Debra Swersky
Alixandra Martin - Untitled.png


Opt-in for weekly journal, not blog, posts.


For the past six months I’ve been working on a rather large project: a five day hyper accelerator for high potential entrepreneurs. It’s called Unreasonable Labs and it’s for early/idea-stage social enterprises seeking to validate their business models and scale their impact. Over the past five days we delivered Unreasonable Institute’s step-by-step methodology to help our selected entrepreneurs rapidly and systematically validate their venture’s business model. 

It. Was. Awesome. (Though I withheld my curriculum delivery expertise honed from my days in Ghana and Rwanda, I was encouraged by our mentors, facilitators, and deliverers... my jam this time around was logistics.)

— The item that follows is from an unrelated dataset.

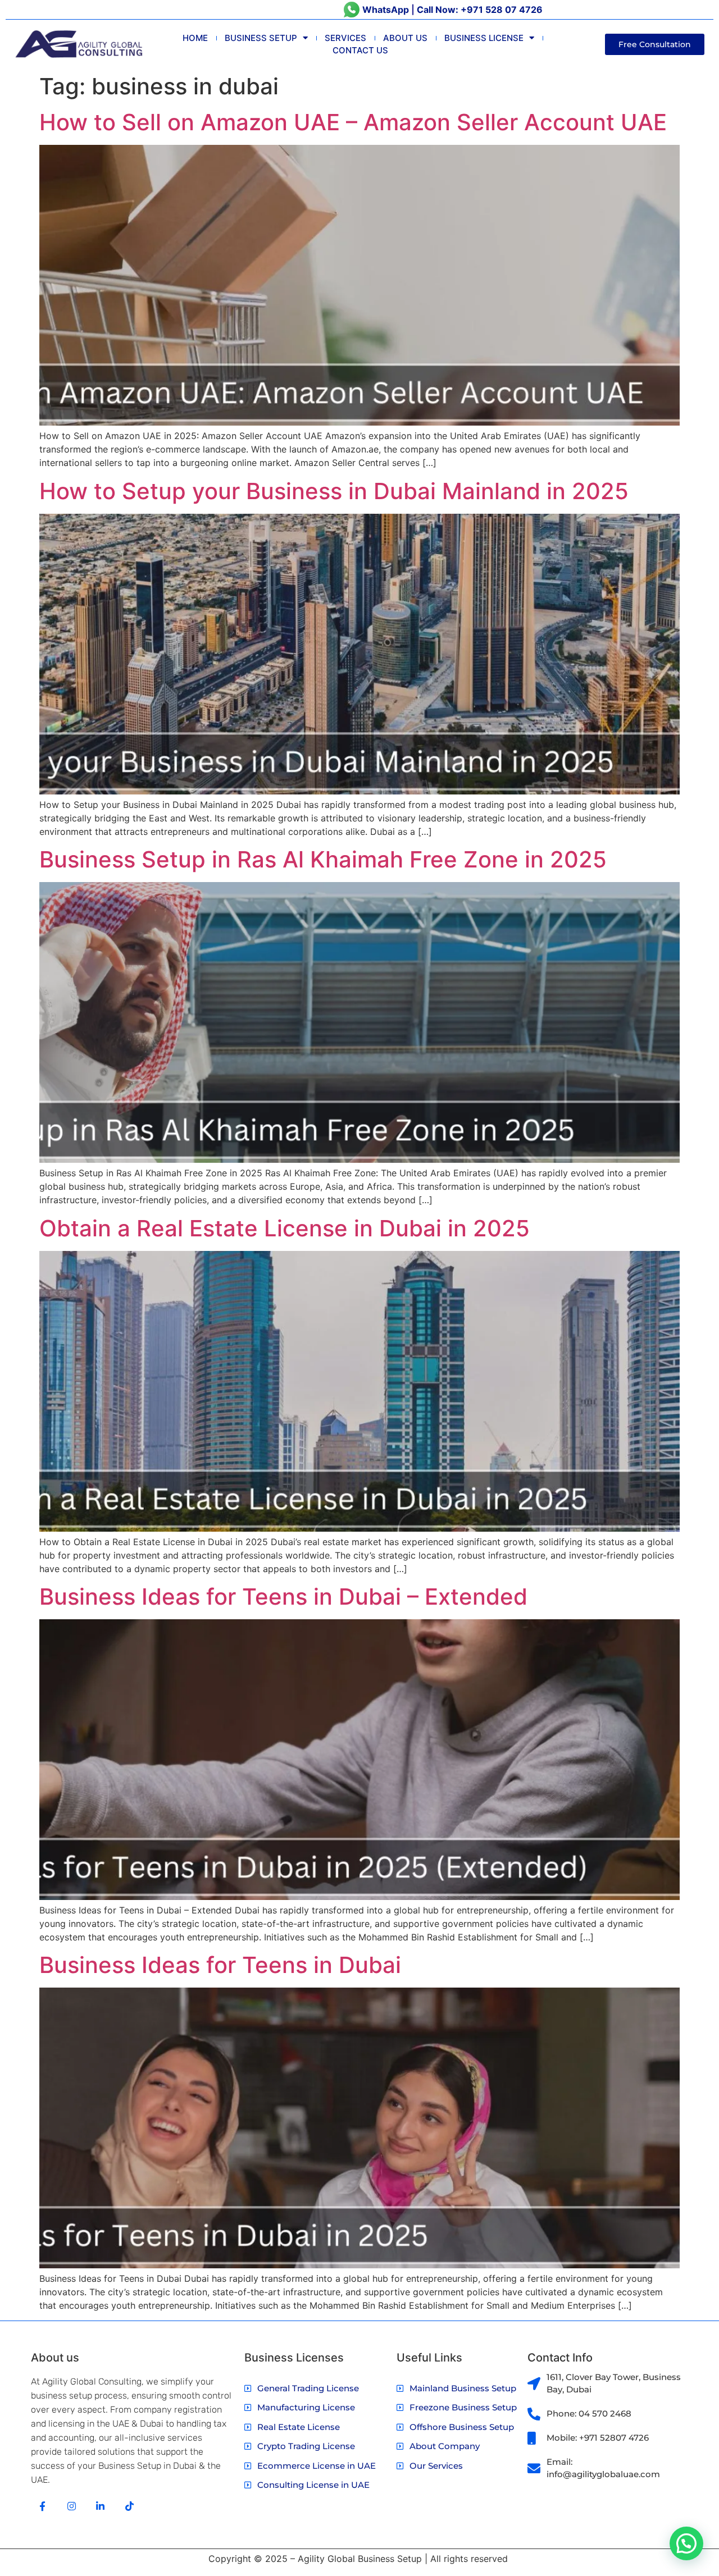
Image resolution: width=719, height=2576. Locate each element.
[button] (686, 2543)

As the workshop kicked off, I started to read the book, Originals, by one of my favorite authors: Adam Grant. You might remember him and the first book I read of his, Give & Take, from this post, this post, or this post. It was clearly a super impactful book and one that I consistently recommend. The quote that prefaces chapter one in Originals is from George Bernard Shaw:

“The reasonable man adapts himself to the world; the unreasonable one persists in trying to adapt the world to himself. Therefore all progress depends on the unreasonable man.”

(Coincidentally, this is the quote upon which Unreasonable Institute bases their name.)

After reflecting on the week and the amazing team that I had the opportunity to work with in putting together the lab (and reading more of Originals), I happened upon the Margaret Mead quote that always finds its way into the most appropriate situations:

 “Never doubt that a small group of thoughtful citizens can change the world; indeed, it’s the only thing that ever has.”

It has been over a year since I joined The Grove. In that time I’ve learned more about the state of social entrepreneurship in North Texas than I have about the state in any other city that I have lived. Though I’m far from the “first follower” here in Dallas, The Grove has officially made the transition from “lone nut to leader” (as Derek Sivers would say) with companies that are doing well by doing good as host of Unreasonable Labs

It was by joining the Unreasonable team and taking part in moving the North Texas community to visions of a better tomorrow that I realized how important it was to me that I work with people who focus on improving people’s lives and changing the world for the better. 

My most heartfelt thank you’s go out to Justin Nygren, Andrew Brown, and Tim Girgis, for converting the strong emotions of social and economic frustration in North Texas to a different, equally as intense emotion. It’s with Margaret Mead’s and George Bernard Shaw’s maxims that we were compelled to pour gasoline on the social impact ecosystem and start to make a bigger impact in the community. Unreasonable Labs may appear to be a little lab to some, but it’s one that will prove to make a big difference in the community. Thanks, Team!